*PAGE EXCERPT:*
>>>

The sense of oneness is very strong in our marriage. When the day comes when one of us leaves the other behind, the pain of separation will be hard to bear.

Our marriage is absolutely the primary focus for both of us. We want not only to make it last, but to keep our relationship strong and fantastic. We make it a point to care for and please each other as much as possible. Since my awakening, that means I strive to love him fully with my physical being as well; nothing is held back. At any time one of us could be gone, and we don’t want to be left with regrets.

We haven't experienced the death close at hand yet; our dearest relatives and friends are all still living. That doesn't mean we don't think of it, though. Last fall we came very close to losing our youngest son in a terrible accident. Just the memory of that event & the possibility of loss is overwhelming. I realize losing a child is in many ways more tragic than losing a spouse, but still, WOW. DH is a part of me, as my son is, though in a much different way. I do not want life without him.

<<<

*USING THE INFORMATION:*
**1)** Answer these questions about the reflection on marriage:
(a) What do the two partners consider the primary focus for both of them?
(b) When did they come very close to losing their youngest son?
(c) What do they not want to be left with if one of them is gone?
**2)** Print the portion of the reflection on marriage that begins at the words "The sense of" and stops after the words "hard to bear.".
**3)** Carry on the reflection on marriage, starting after its final sentence.

*DATA EXTRACT:*

>>>

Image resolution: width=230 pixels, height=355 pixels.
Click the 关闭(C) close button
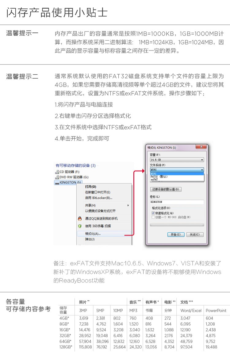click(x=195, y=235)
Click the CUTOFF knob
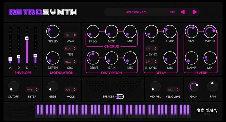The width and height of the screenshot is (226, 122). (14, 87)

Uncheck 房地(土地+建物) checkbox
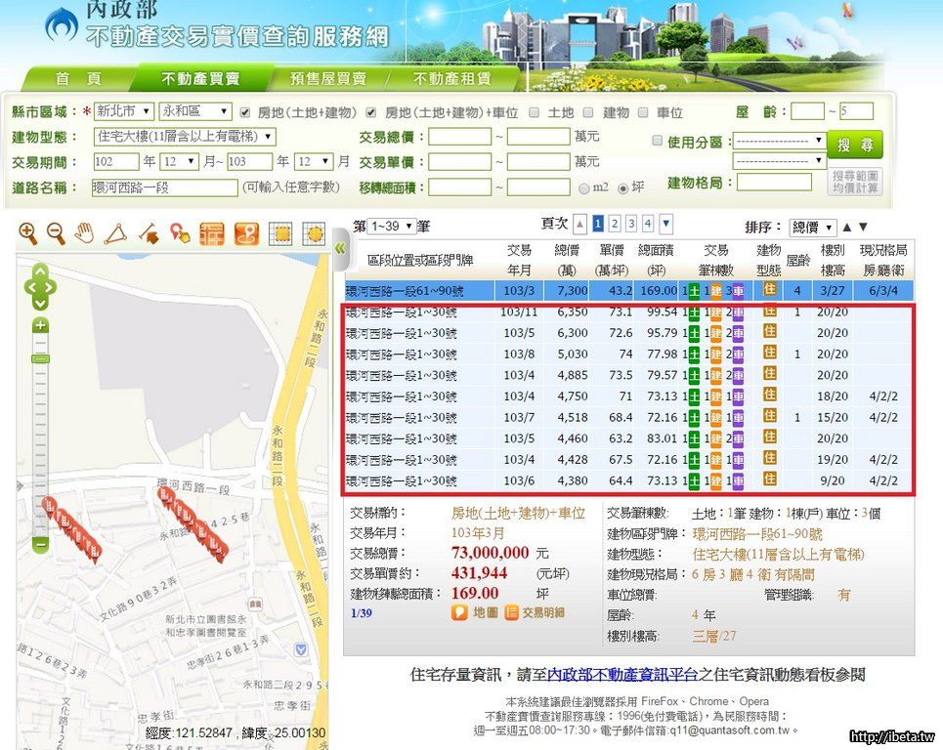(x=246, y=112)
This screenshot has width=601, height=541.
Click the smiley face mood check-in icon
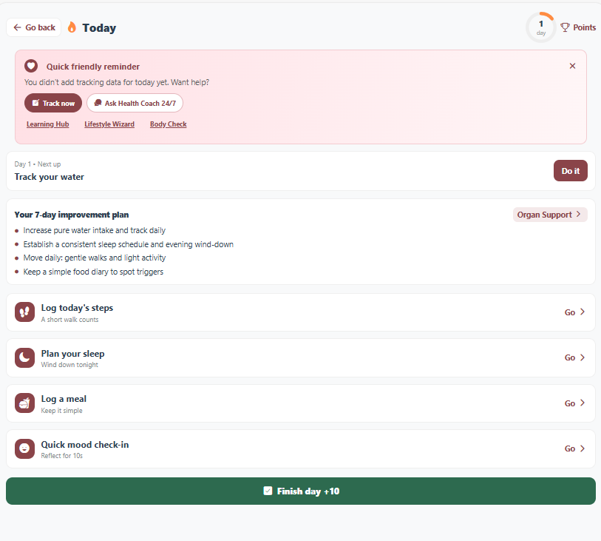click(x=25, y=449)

<<<
>>>

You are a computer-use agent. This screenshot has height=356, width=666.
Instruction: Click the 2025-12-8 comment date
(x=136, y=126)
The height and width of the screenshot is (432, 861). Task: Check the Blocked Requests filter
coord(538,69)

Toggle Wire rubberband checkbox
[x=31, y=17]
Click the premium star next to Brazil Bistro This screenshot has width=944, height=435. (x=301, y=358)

<<<

*OUTPUTS BY TASK:*
**1)**
(a) Their marriage.
(b) Last fall.
(c) Regrets.

**2)**
The sense of oneness is very strong in our marriage. When the day comes when one of us leaves the other behind, the pain of separation will be hard to bear.

**3)**
My Christian faith would not be shaken by it if it did happen. That doesn't mean I wouldn't be mad at God, but He is still sovereign no matter what happens. That realization would probably tick me off during a period of grieving, but it would also be comforting. No matter what, God is still God. He an take it of I'm angry for awhile, and His shoulders are big enough for me to cry on. Hard. I've done it before and will do it again. Romans 8:26 comes to mind here, about the Spirit interceding for us with groans that words cannot express. I expect the grief would be that deep - I'd need to count on the Spirit interceding on my behalf.

That's how my faith would help me. But then it would be important to share that experience with others going through the same thing.

I always find myself selfishly hoping that the end doesn’t come swiftly for either one of us. Not that I’d want suffering for either one of us, it’s just that we’d have time to better prepare for what is imminent. Living our days to the fullest, as though each day is our last is one thing, but to be saying good-byes is another. I want that time. If DH died suddenly, though there would be no regrets, there would also be no time for those last things we’d want to say or show. I think it would be much, much harder to deal with. Again, that is selfish on my part, I’m sure.

HWC: I leave this site to lie close to him and absorb his body heat with all that I have in me. I adore him with my full heart. I break up thinking of living without feeling him beside me. Sorry, just me I guess.
HWC, I know exactly what you mean! Sometimes I think I can't get close enough. I want to savor everything about him, every moment together. I know that's sappy, but it's me.

Anonymous said...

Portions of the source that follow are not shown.